There was also no statistically significant difference in post-enhancement visual symptoms between the two groups (mean score: starburst: PRK 2.2±1.4, LASIK 2.1±1.5, P=0.64; glare: PRK 1.9±1.3, LASIK 2.3±1.6; P=0.17, halo: PRK 1.8±1.3, LASIK 2.2±1.6, P=0.19; ghosting: PRK 1.8±1.4, LASIK 1.9±1.5, P=0.45).
Toric multifocal lenses
Ninety-four eyes in the study had a toric multifocal IOL implanted during their primary IOL procedure. The mean refractive cylinder in this subgroup of patients was −1.25±0.74 D prior to enhancement, and reduced to −0.23±0.30 D (P<0.01). There was no statistically significant difference in the residual post-enhancement refractive cylinder in eyes that had a toric IOL and non-toric IOL (mean post-LVC cylinder in patients with non-toric IOL: −0.30±0.33 D, P=0.06).
Out of all eyes that had LASIK enhancements (n=713), two eyes (0.3%) developed peripheral epithelial ingrowth that stabilized and did not affect visual acuity or refraction. Mild diffused lamellar keratitis was observed in 33 eyes (4.6%), and except for a temporary increase in topical steroid dosing, all resolved without additional intervention. One eye had more severe diffused lamellar keratitis (grade 3) and was successfully treated with increased topical steroids. There was one case of flap striae affecting the patient’s CDVA/quality of vision and a surgical intervention was required. Following a successful flap lift, the patient’s CDVA returned to the preoperative level. In one eye without inflammation or pain, a presumed sterile corneal infiltrate was observed on the first postoperative day. The patient was maintained on his/her broad-spectrum topical antibiotic, and the topical steroid was increased in frequency. The infiltrate resolved within the first 5 postoperative days.
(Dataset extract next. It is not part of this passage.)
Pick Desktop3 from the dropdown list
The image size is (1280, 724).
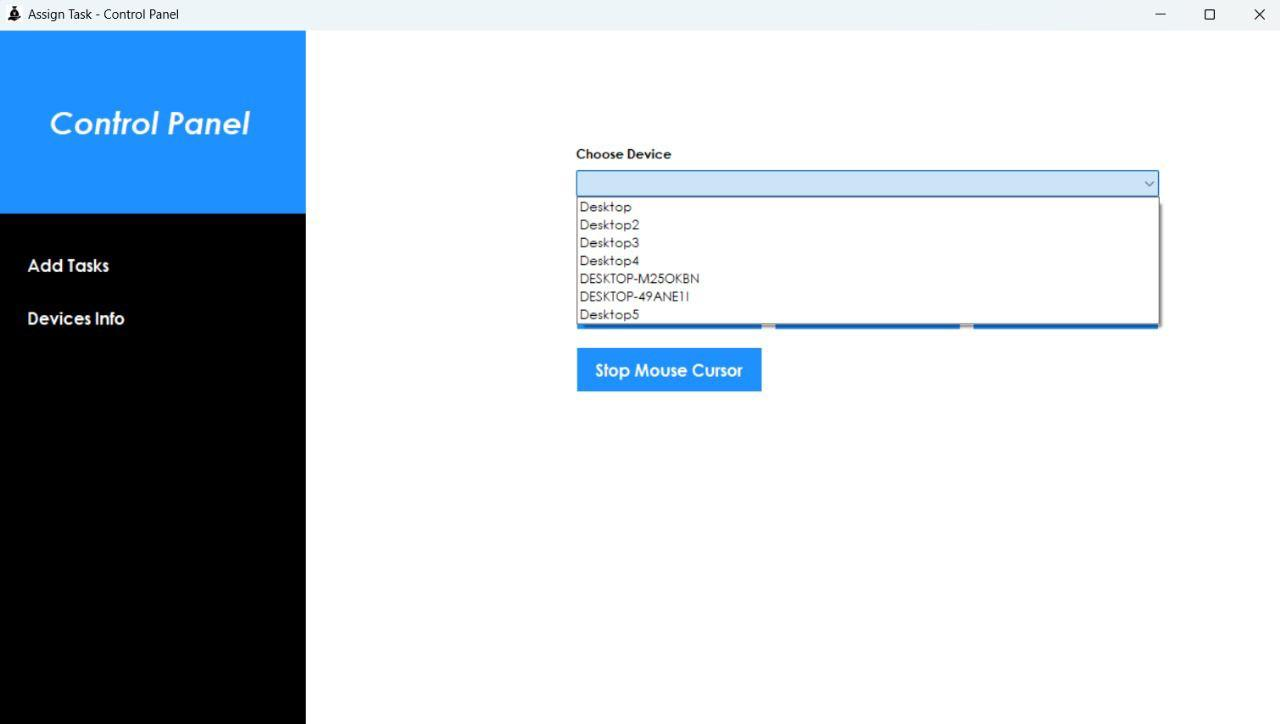tap(609, 243)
In the group of eyes with surface ablation (n=69), two eyes (2.9%) developed mild haze, which cleared within the first 6 postoperative months. There was one case of delayed epithelial healing that required management with therapeutic contact lenses for 1 month and, finally, resolved without any consequence. One patient suffered from recurrent erosion syndrome following the bilateral PRK, which was also managed with therapeutic contact lenses and intense ocular surface lubrication.
Patient-reported outcomes and satisfaction
Of all patients, 81.3% (n=468) completed both pre- and post-enhancement questionnaires. The mean patient satisfaction (measured on the scale 1–5; Figure 1) changed from 2.3±1.1 before enhancement to 1.9±1.0 (P<0.01) post-enhancement. The percentage of patients being dissatisfied/very dissatisfied with their vision decreased from 17.0% prior to enhancement to 9.5% post-enhancement (P<0.01).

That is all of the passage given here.